> _AIM OF THE TASK_: In the forum thread, by what date does akjimny say they will be there?

> _SOURCE DOCUMENT_:
[Start]

Meanwhile, gas prices are go up, up, up.   :angry:  :angry:      Oh well, whatcha gonna do. :bleh:  :bleh:  :question:  :question:


----------



## whitey

Re: North to Alaska

Jim; you are going to get up their before the Ice gose out at Nenana. i'm beting on 17 May 11 at 13:17hrs. 
what do you think.


----------



## akjimny

Re: North to Alaska

All those years up there I never placed at bet on the Ice Classic.  Too unpredictable for me.  But we'll be there no later than May 5th, or my bro-in-law's license will expire and he'll have to take his CDL exam all over.  So needless to say, he's in a rush to get back. :laugh:  :laugh:


----------



## H2H1

Re: North to Alaska

Well Jim you the boss lady and BiL be careful on your trip back to God Country. One of these days I hope to travel up and see that beautiful state.


----------



## LEN

Re: North to Alaska

One step closer!! Got my Bear negotiation tool today that I can take through Canada and on the Alaska. Well it could work for protection too. 8 shot Remington 870 short barrel and regular plus a pistol grip if I want to shorten it. Wonder in bear country how I should load it   buck, buck, slug, buck, slug or buck, slug, buck, slug.

[End]

> _SUPPLIED INFORMATION_:
[Start]

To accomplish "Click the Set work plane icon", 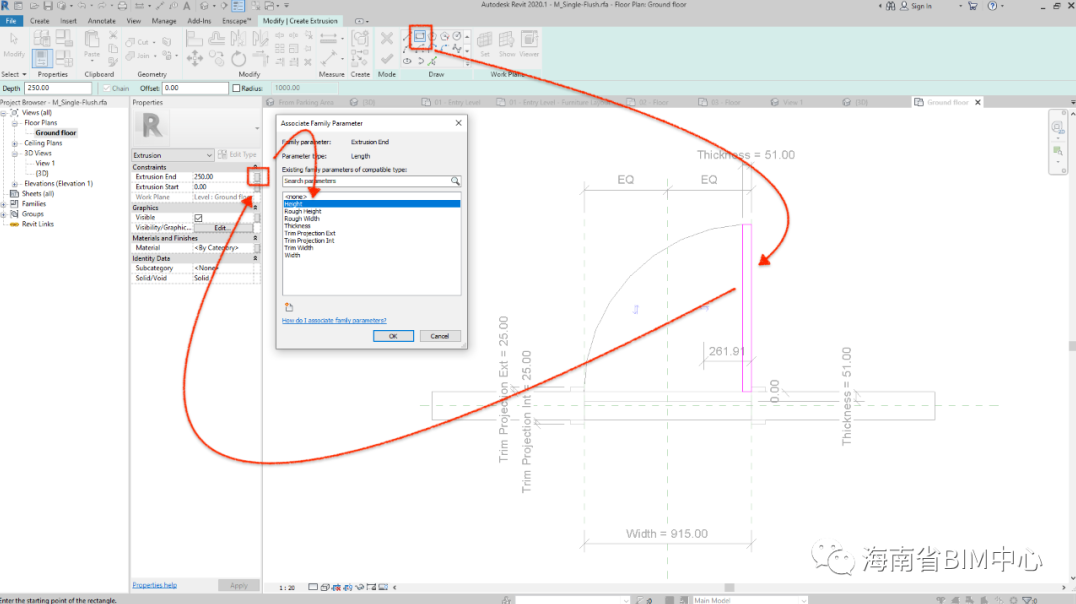I will point(485,41).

[End]

> _RESULT_: No later than May 5th.